The residents of southern Israel, near Gaza, have long lived with the terror of rocket attacks, and in many ways have grown used to it. The residents of teeming Gaza, hemmed in by both Israel and Egypt, are likewise used to the terror of far more powerful Israeli bombs that rain down on towns and cities in response to Palestinian rocket attacks.

Where the red line lies

But a permanent extension of that envelope of fear to Tel Aviv, which attracts foreign investment to its high tech industries, would be intolerable for Israel. It could have an impact on both investment in the country and on the immigration of Jews to Israel, who are often urged to make aliyah (return) to the Jewish state under the argument that it's the only place where Jews can be truly safe.

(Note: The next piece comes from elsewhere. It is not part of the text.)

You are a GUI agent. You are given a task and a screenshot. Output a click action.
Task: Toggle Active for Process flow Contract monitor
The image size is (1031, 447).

That's why 16,000 Israeli army reservists were called up this morning. If more long-range rockets strike deep into the center of Israel, the argument for a ground incursion will grow stronger for Netanyahu. The IDF says most of the 300 bombs it has fired into Gaza have targeted long-range launching sites and warehouses for the Iranian made Fajr rockets. But has it got most of them? Or just a few?

The costs of escalation are also clear, beyond the casualties. The last Israeli war with Gaza was in 2008, then as now within weeks of the election of President Obama. The war, which Israel called Operation Cast Lead, claimed 13 Israeli lives and more than 1,200 Palestinian lives. Yes, Israel now has the Iron Dome defense system, which has shut down about 100 Israeli rockets so far at a cost of $40,000 a pop (the least expensive of the Palestinian rockets cost about $500). But all missile defense systems are prone to being overwhelmed by sheer numbers, if the opponent has sufficient supply.